Optionally, the side of second splice plate has seted up and has tightened up the groove, and connecting rod sliding connection is in tightening up the inslot, is connected with the second elastic component between the diapire in tightening up the groove and the connecting rod, and the joint piece is inlayed in the joint inslot, and the second elastic component is in tensile state.
Through adopting above-mentioned technical scheme, when the joint piece was inlayed in the joint groove, the second elastic component was in tensile state, had the trend of shrink, and the second elastic component pulls the groove diapire of tightening up at its both ends and connecting rod, makes the joint piece have the trend of going to tightening up the groove diapire and remove, and then makes adjacent first splice plate and second splice butt inseparabler, helps improving the sealed effect between first splice plate and the second splice plate.
Optionally, the spacing groove has been seted up in the joint piece, be equipped with the stopper in the spacing groove, sliding connection has the round pin piece that is used for preventing that the stopper from breaking away from the spacing groove on the stopper, round pin piece deviates from joint piece one end and is located the locking inslot, set up the release groove with joint piece looks adaptation in the joint piece, the release groove communicates in the one end that the spacing groove deviates from the connecting rod, be connected with the third elastic component between the diapire of joint piece and tightening up the groove, the joint piece is located the spacing inslot, the third elastic component is in compressed state, and the second elastic component is in the state of being stretched, and the connecting rod is located the outside part of connecting groove and connecting groove isometric, when the joint piece is located the release groove, the connecting rod has to being close to the gliding trend of connecting groove bottom.
Through adopting above-mentioned technical scheme, before the joint piece embedding joint groove, need the staff outwards to pull the joint piece to the position that aligns with corresponding joint groove earlier, with joint piece embedding joint inslot again, and often be equipped with a plurality of joint pieces on each side of second splice plate, single staff is difficult to operate, needs many people to cooperate, consumes the manpower more. Before the first splice plate is connected with the second splice plate, the limiting block is clamped in the limiting groove through the pin block and the locking groove, the third elastic piece is in a compressed state, the second elastic piece is in a stretched state, the connecting rod is located outside the connecting groove and is equal in length with the connecting groove, an operator does not need to independently pull the clamping block outwards, and labor is saved.

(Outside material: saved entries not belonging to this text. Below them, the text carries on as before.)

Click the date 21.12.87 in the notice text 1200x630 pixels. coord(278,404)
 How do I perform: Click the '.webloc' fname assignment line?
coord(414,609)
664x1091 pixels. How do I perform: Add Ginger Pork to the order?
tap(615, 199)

In summary, the present application includes at least one of the following beneficial technical effects:
1. when a worker installs the first splice plate and the second splice plate on the outer vertical surface of a building, the first splice plate and the second splice plate are in neat butt joint, a blade on the second splice plate can slide and break a sealing film at a corresponding position on the adjacent first splice plate, and sealing glue in the accommodating groove flows out and enters a gap between the first splice plate and the second splice plate to fill and seal the gap, so that automatic smearing of the sealing glue can be realized at the same time during installation, the installation procedure is reduced, and the improvement of the installation efficiency of the outer wall insulation board is facilitated;
2. after the blade breaks the sealing film that corresponds, the sealing gum only relies on natural flow to get into in the gap of first splice plate and second splice plate, and the efficiency of flow is lower, is unfavorable for the packing of sealing gum to scribble, sets up the gasbag in the holding tank, and the gasbag is in the inflation state when the sealing film keeps intact, and when the sealing film broke, the gasbag shrink makes its inner space reduce, extrudees in the gap between sealing gum discharge and the second splice plate, helps reinforcing sealed effect.
Drawings
Fig. 1 is a schematic overall structure of an embodiment of the present application.

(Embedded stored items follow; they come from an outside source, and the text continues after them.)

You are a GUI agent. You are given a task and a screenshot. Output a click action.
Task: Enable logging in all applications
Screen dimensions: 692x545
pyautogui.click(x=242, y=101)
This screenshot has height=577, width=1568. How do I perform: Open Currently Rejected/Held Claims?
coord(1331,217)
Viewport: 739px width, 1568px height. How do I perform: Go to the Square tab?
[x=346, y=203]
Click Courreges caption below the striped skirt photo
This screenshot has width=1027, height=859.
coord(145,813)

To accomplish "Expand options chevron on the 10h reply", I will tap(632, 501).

Fig. 2 is an exploded view for showing a first splice plate in an embodiment of the present application.
Fig. 3 is an exploded view for showing a second splice plate in an embodiment of the present application.
FIG. 4 is a schematic view showing the internal structure of a second splice plate according to an embodiment of the present application.
Fig. 5 is a schematic view showing an internal structure of the first splice plate in the embodiment of the present application.
Reference numerals illustrate: 1. a first splice plate; 11. a receiving groove; 111. an air bag; 12. a sealing film; 13. a connecting groove; 14. a clamping groove; 141. a chute; 142. a slide block; 143. a first elastic member; 2. a second splice plate; 21. a blade; 22. an adhesive groove; 221. a water-absorbing cotton; 23. a connecting rod; 24. a clamping block; 241. a locking groove; 242. a limit groove; 243. a limiting block; 2431. a pin block; 244. a release groove; 25. tightening the groove; 251. a second elastic member; 252. and a third elastic member.
Detailed Description
The present application will be described in further detail below with reference to the accompanying drawings.
The embodiment of the application discloses a passive low-energy-consumption building heat preservation system.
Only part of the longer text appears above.